In mid-June, the Seattle City Council sent a letter to King County executive Dow Constantine pledging $15 million to replace the South Park bridge—a bridge that connected the South Park neighborhood to Georgetown and provided a vital freight route to south Seattle’s industrial area. A bridge so decrepit that its national safety level rating was a four out of 100, the South Park bridge closed permanently on June 30 and the county has been working ever since to secure $130 million to fund its replacement.
Last week, King County received the last of its funding and the people rejoiced.
How is Seattle going to secure the $15 million it promised the county?
Mayor Mike McGinn’s 2011 budget proposal suggests raising the commercial parking tax (CPT) five percent to pay for the city’s share of the bridge replacement, while also maintaining funding for bicycle and pedestrian improvements in the city. The CPT is a tax on private parking garages around Seattle and the approximately $19 million it generates in revenue can only be used for transportation improvements.

+ + + +

Update the South Park bridge passage by rewriting everything from "Mayor Mike McGinn’s" down to "for transportation improvements." with "five percent" changed to "seven percent". The items that come next are separate material and have no connection to the South Park bridge passage.

Dataset content:

+ + + +

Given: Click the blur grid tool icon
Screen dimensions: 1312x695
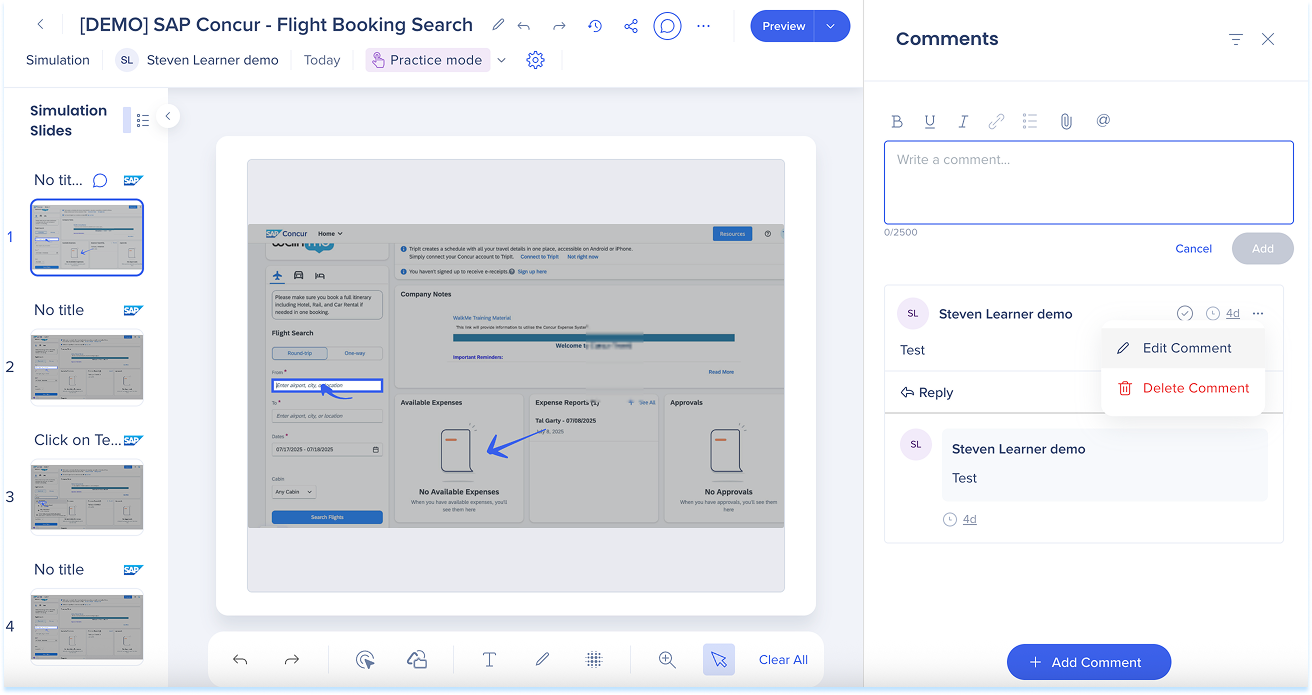Looking at the screenshot, I should tap(594, 659).
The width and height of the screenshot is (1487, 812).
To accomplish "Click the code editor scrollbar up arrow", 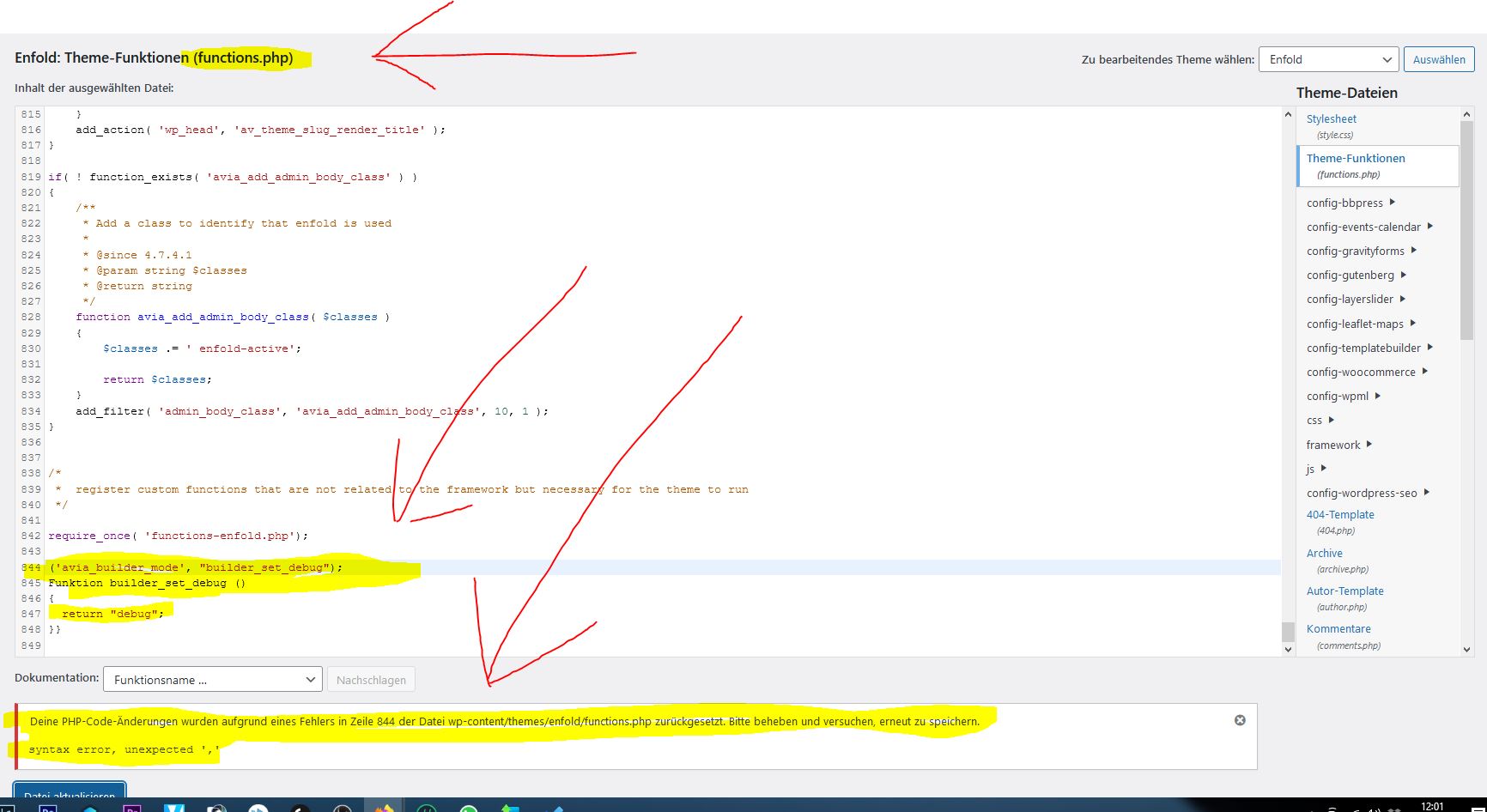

+ + + +

Exercise solution:
Mayor Mike McGinn’s 2011 budget proposal suggests raising the commercial parking tax (CPT) seven percent to pay for the city’s share of the bridge replacement, while also maintaining funding for bicycle and pedestrian improvements in the city. The CPT is a tax on private parking garages around Seattle and the approximately $19 million it generates in revenue can only be used for transportation improvements.